Le cadre légal et sa durée de référence
Pour les entreprises de plus de 300 salariés, la négociation d’un accord GEPP (ou d’un plan unilatéral) est obligatoire.
- Cet accord ne peut excéder 4 ans.
- Il doit définir les grandes orientations en matière d’emploi, de formation, de mobilité et de gestion des compétences.
- Les entreprises de plus petite taille, bien que non soumises à cette obligation, sont encouragées à mettre en oeuvre une GEPP volontaire.
Bonnes pratiques pour tenir les délais
- Définir un calendrier précis dès le cadrage.
- Prévoir des points d’étape réguliers pour piloter l’avancement.
- Mobiliser un comité de pilotage restreint et réactif.

- Communiquer fréquemment auprès des équipes pour maintenir l’adhésion.

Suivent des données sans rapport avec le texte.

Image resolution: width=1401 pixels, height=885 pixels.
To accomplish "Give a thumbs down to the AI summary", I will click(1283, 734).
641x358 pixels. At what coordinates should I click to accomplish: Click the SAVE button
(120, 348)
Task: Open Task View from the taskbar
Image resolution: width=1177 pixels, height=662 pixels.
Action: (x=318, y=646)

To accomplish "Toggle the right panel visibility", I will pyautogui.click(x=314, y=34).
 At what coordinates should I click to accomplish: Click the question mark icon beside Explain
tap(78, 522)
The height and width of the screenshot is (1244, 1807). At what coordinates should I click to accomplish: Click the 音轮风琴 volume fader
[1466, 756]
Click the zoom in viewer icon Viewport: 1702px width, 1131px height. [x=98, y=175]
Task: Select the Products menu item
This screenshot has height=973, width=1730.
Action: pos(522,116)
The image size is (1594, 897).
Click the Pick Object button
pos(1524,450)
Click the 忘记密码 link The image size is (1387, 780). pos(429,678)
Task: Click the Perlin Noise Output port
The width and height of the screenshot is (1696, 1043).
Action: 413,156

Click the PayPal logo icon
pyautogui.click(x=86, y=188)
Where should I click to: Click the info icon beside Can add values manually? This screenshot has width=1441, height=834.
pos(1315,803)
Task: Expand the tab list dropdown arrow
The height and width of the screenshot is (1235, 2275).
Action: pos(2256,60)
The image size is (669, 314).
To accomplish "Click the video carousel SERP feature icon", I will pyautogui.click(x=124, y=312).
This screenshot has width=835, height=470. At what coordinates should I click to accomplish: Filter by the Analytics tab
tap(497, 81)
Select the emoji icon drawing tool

- Déployer la démarche par étapes (par métiers, site ou filière) pour plus de souplesse.
- Utiliser des outils de suivi des actions et des indicateurs clés (KPI).
Quand considérer qu’une démarche GEPP est « terminée » ?
La démarche GEPP n’a pas de fin fixe :
- On peut considérer qu’elle est « mise en place » une fois le diagnostic, le plan d’actions et les premières actions réalisés.
- Cependant, elle doit être révisée chaque année pour suivre les évolutions du marché, des métiers et des compétences.
- En pratique, un cycle complet de GEPP dure 3 à 4 ans, avant d’être actualisé ou relancé.
Exemple de calendrier type pour une PME

Entreprise de 150 salariés, un seul site :
- Mois 1 : cadrage et mobilisation du comité de pilotage.
- Mois 2-3 : diagnostic des emplois et des compétences.
- Mois 4 : ateliers de projection et plan d’action.
- Mois 5 : validation et communication interne.
- Mois 6-12 : déploiement et suivi des premières actions.
Dans ce scénario, la GEPP est opérationnelle en environ 12 mois, avec un premier bilan à un an. Pour les structures plus importantes, le processus peut s’étaler sur 18 à 24 mois avant stabilisation.
En résumé
- Une démarche GEPP efficace se déploie généralement sur 3 à 6 mois de conception et 6 à 12 mois de mise en oeuvre.
- C’est un processus évolutif et continu, à ajuster selon les transformations de l’entreprise.
- La réussite repose sur la clarté du cadrage, la qualité du diagnostic, la mobilisation des acteurs et le suivi dans le temps.